--- DATA FOR THE TASK ---

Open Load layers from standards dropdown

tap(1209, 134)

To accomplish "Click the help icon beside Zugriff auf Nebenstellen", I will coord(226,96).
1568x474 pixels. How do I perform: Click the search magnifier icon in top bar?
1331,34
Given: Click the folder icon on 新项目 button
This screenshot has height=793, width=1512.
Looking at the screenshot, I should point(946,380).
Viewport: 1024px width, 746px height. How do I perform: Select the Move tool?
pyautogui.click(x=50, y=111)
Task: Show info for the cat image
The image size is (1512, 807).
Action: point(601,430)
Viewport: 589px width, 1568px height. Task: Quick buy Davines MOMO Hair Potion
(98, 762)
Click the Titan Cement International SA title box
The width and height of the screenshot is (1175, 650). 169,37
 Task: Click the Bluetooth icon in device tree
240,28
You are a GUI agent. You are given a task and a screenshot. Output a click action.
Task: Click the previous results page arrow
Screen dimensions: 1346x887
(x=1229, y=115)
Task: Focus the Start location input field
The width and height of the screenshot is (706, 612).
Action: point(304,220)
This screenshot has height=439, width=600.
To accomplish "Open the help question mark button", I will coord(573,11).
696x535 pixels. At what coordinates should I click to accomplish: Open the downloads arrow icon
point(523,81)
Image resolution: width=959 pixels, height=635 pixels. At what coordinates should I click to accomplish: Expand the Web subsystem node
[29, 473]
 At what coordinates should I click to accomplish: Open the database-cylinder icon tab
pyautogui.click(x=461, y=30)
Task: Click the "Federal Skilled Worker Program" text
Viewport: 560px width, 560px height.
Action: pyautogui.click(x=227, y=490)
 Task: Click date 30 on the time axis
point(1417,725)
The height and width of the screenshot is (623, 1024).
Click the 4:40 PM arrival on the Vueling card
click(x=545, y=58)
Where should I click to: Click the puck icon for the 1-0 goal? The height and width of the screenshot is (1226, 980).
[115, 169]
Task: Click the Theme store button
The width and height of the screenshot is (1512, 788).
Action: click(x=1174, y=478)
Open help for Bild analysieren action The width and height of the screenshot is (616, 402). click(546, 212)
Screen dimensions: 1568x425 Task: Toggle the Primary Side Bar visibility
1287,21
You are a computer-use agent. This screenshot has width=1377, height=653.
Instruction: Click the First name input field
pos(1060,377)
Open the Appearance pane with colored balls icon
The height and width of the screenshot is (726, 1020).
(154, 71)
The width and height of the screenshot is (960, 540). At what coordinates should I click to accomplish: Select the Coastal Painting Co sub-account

---

WHAT YOU WILL DO →
Could you reproduce all of the entries above word for word, keeping their original order?

OUTPUT →
Open Load layers from standards dropdown

tap(1209, 134)

To accomplish "Click the help icon beside Zugriff auf Nebenstellen", I will coord(226,96).
1568x474 pixels. How do I perform: Click the search magnifier icon in top bar?
1331,34
Given: Click the folder icon on 新项目 button
This screenshot has height=793, width=1512.
Looking at the screenshot, I should point(946,380).
Viewport: 1024px width, 746px height. How do I perform: Select the Move tool?
pyautogui.click(x=50, y=111)
Task: Show info for the cat image
The image size is (1512, 807).
Action: point(601,430)
Viewport: 589px width, 1568px height. Task: Quick buy Davines MOMO Hair Potion
(98, 762)
Click the Titan Cement International SA title box
The width and height of the screenshot is (1175, 650). 169,37
 Task: Click the Bluetooth icon in device tree
240,28
You are a GUI agent. You are given a task and a screenshot. Output a click action.
Task: Click the previous results page arrow
Screen dimensions: 1346x887
(x=1229, y=115)
Task: Focus the Start location input field
The width and height of the screenshot is (706, 612).
Action: point(304,220)
This screenshot has height=439, width=600.
To accomplish "Open the help question mark button", I will coord(573,11).
696x535 pixels. At what coordinates should I click to accomplish: Open the downloads arrow icon
point(523,81)
Image resolution: width=959 pixels, height=635 pixels. At what coordinates should I click to accomplish: Expand the Web subsystem node
[29, 473]
 At what coordinates should I click to accomplish: Open the database-cylinder icon tab
pyautogui.click(x=461, y=30)
Task: Click the "Federal Skilled Worker Program" text
Viewport: 560px width, 560px height.
Action: pyautogui.click(x=227, y=490)
 Task: Click date 30 on the time axis
point(1417,725)
The height and width of the screenshot is (623, 1024).
Click the 4:40 PM arrival on the Vueling card
click(x=545, y=58)
Where should I click to: Click the puck icon for the 1-0 goal? The height and width of the screenshot is (1226, 980).
[115, 169]
Task: Click the Theme store button
The width and height of the screenshot is (1512, 788).
Action: click(x=1174, y=478)
Open help for Bild analysieren action The width and height of the screenshot is (616, 402). click(546, 212)
Screen dimensions: 1568x425 Task: Toggle the Primary Side Bar visibility
1287,21
You are a computer-use agent. This screenshot has width=1377, height=653.
Instruction: Click the First name input field
pos(1060,377)
Open the Appearance pane with colored balls icon
The height and width of the screenshot is (726, 1020).
(154, 71)
The width and height of the screenshot is (960, 540). At what coordinates should I click to accomplish: Select the Coastal Painting Co sub-account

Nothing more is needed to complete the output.